Vishu Traditions and Customs
Traditional people of Kerala celebrated Vishu with lot of joy and mirth. One very interesting custom of Vishu is Vishukani or Kani Kanal (first sight). Under this tradition there is a prescribed list of items that people see first thing on a Vishu morning. The custom stems from the strong belief of the people of Kerala that good things seen on the New Year day brings good luck for the entire year. Ladies of the house make preparation for Vishukani on a previous night. They would keep prescribed items including a cadjan leaf book, gold ornaments, fresh white cloth, a measure of rice or paddy, flowers of the Konna tree (Cussia fistula), halved jack fruits, halved coconuts and yellow cucumber in a big pot. Behind this pot is kept the bell metal mirror and a garlanded deity of Lord Krishna. Two standing oil lamps are also placed before the deity. Master of the house is the first person to take a look at auspicious things. Children are brought blind folded from their rooms to watch Vishukani. Many people in Kerala prefer to perform Vishukani in temples. Vishukani is offered to Gods and is later distributed amongst poor and needy.
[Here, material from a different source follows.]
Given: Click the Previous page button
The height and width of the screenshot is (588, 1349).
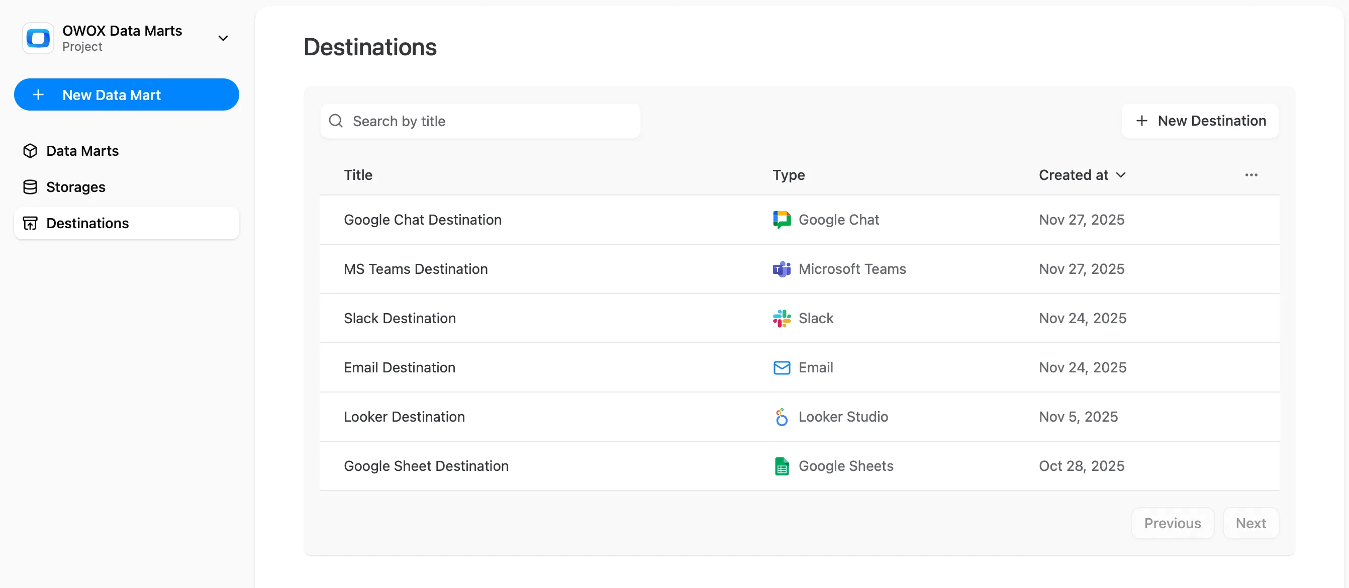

Children are given gifts or small amount of cash on the Vishu Day in a belief that it ensures prosperity for children. This tradition is called Vishu Kaineetam.
To celebrate the auspicious festival of Pooram Vishu people of Kerala wear kodi vastram (new clothes). People sing, dance and make merry. Patassu (firecrackers) are also burst to mark the New Year day. Another attractive feature of the festival is the grand sadya (feast) prepared by the ladies of the house. Special dishes are prepared using jackfruits, mangoes, pumpkins and gourd besides other seasonal vegetables and fruits. Characteristic feature of a Vishu meal is that the food items consist of roughly equal proportions of salty, sweet, sour and bitter items. Popular feast dishes include Veppampoorasam' (a bitter preparation of neem) and Mampazhapachadi' (a sour mango soup).
In villages of Kerala, young men and women dress up as the 'chozhi' by wearing a skirt of dried banana leaves and masks on their faces. These entertainers would then move from house to house and collect reward for their performances. The money collected by them is spent in Vishuwela or the New Year Fairs.